OIL services tycoon Ian Wood is a well-documented workaholic, so it was no surprise he met a family promise to announce his retirement by his 70th birthday with just a couple of days to spare.

Sir Ian, chairman of the Wood Group and one of Scotland's best-known businessmen, will celebrate the double milestone tomorrow with a party at a country house outside Edinburgh.

In a rare concession, he has even taken Monday off work.

Sir Ian is looking forward to spending time with his family and advancing the work of its charitable trust, particularly in Africa, where he is investing in tea-growing communities.

After 30 years as chairman he will leave Wood Group's headquarters in Aberdeen for the last time on October 31.

Sir Ian, whose family has an estimated worth of around £1.2bn, has no regrets about his hugely successful but busy business life, which started when he went to work at the family fishing trawler businesses, founded by his grandfather in 1912, after graduation from Aberdeen University in 1964.

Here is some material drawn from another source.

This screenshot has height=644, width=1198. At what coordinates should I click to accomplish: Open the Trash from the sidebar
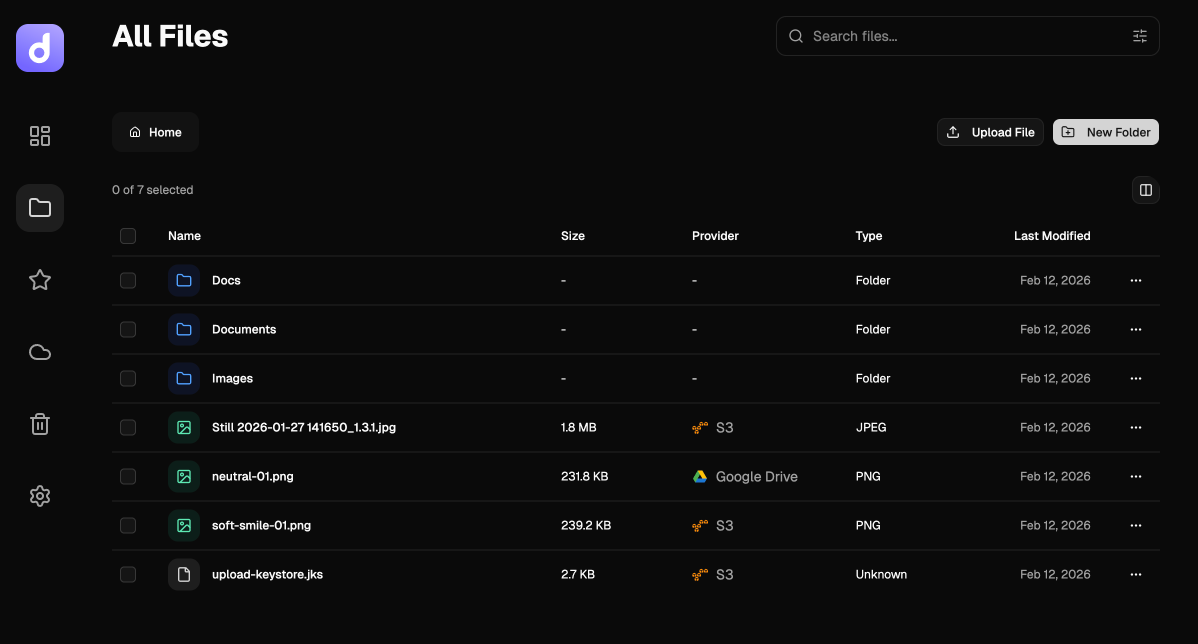pyautogui.click(x=40, y=424)
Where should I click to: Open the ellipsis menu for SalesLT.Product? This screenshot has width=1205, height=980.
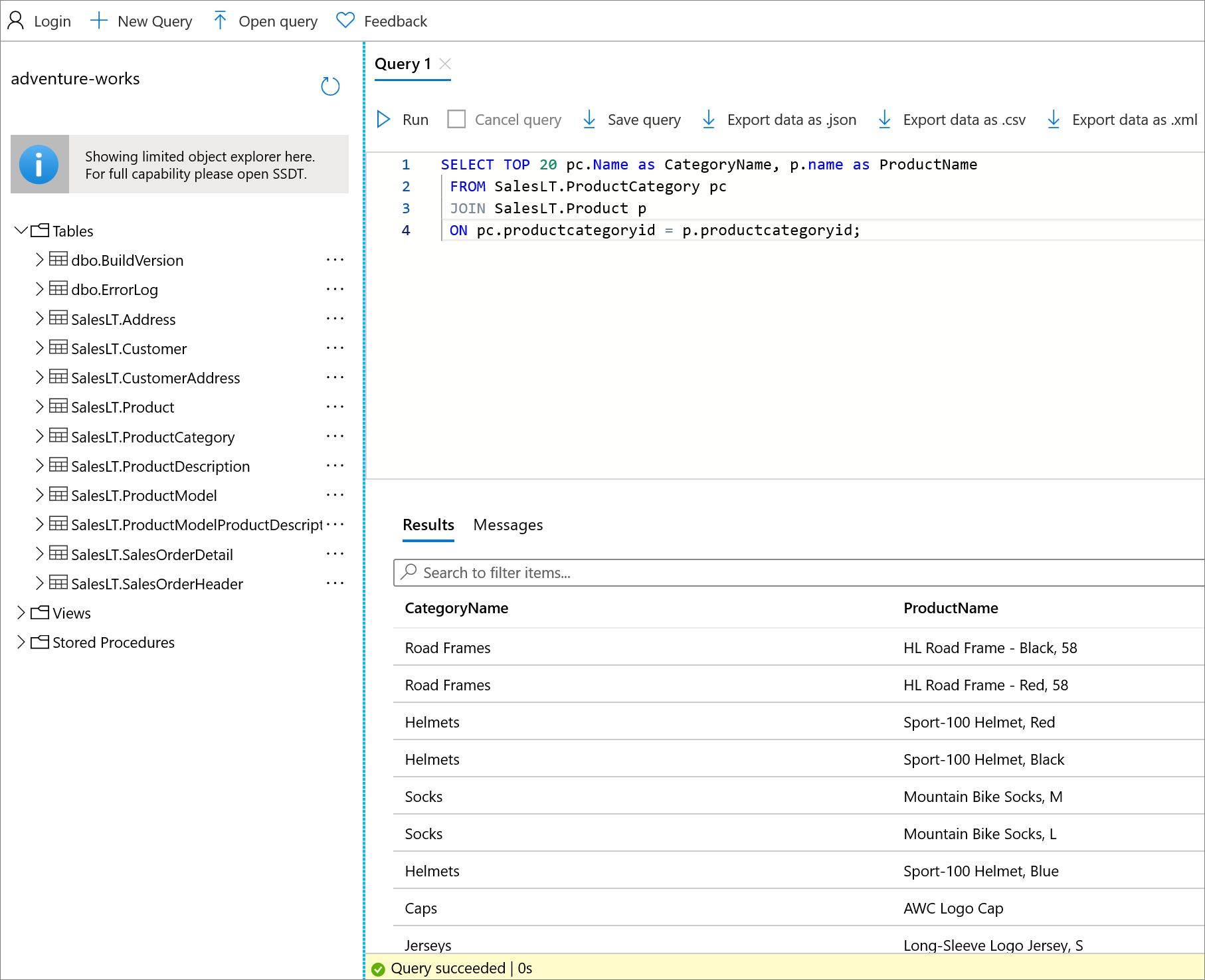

He had planned planned to become a doctor, partly to please his mother, but chose to do a psychology degree and keep his options open.

Telling his mother he was sticking with business was "one of the hardest interviews of his life" given she hoped her son would become a professional man.

Family is hugely important to Sir Ian, who has three sons with his wife Helen and six grandchildren, but is aware his job has been king for much of his life. Reports of working seven days a week are not exaggerated.

He said: "I like people who are committed and involved at work but family life is also important. I have chosen a slightly over-the-top approach to work but that's my style, that my nature. It's the nature of the beast.

"I have dedicated a lot of time to my work life and less time to my family, but that time has been real quality time. In that regard I don't have regrets. I have got a really understanding wife. She understands the nature of the person she married."

Sir Ian considers himself lucky to have been an ambitious young man in Aberdeen at a time when North Sea oil was being struck in the massive Brent and Forties fields.

He said: "I am of that generation that had the benefit of the emerging oil and gas industries. My father's generation didn't understand it and resented it a bit but I was in the right place and the right time. That was a stroke of luck."

The Wood Group, which provides engineering services and personnel to the oil and gas trade, employs 41,000 people in 50 countries and announced a 60% profits rise last year to £160m, with revenues rising to £3.8bn.

The luck Sir Ian speaks of also appears to be a burden on some level. He feels strongly about legacy and worries for the future of his home city which has boomed on a single industry.

He added: "Aberdeen doesn't have any kind of prosperity problem right now but what worries me most is just how we are dependent on one industry for that prosperity.

"Over time, given that it is a depleting industry, Aberdeen will face a challenge. Aberdeen has not had to compete in the last 20 to 30 years but we are going to have to compete in the future.

"My key message right now is we have got to enhance the infrastructure. The airport runway needs extended, we need the bypass and we have to do something about the city centre."

Sir Ian said he had "no interest in rich lists" when asked about his wealth. He said: "I am a Scot at heart and am careful with money, but I like value.

"I go on nice holidays and the family are going on safari and then to Mauritius. I would never buy a yacht, plane or villa abroad because there is no value in that.

"We have got a nice second home at Loch Tummel in Perthshire. I haven't got to it that much but my family love being there. If that's what you get for spending money, then I am quite happy with that."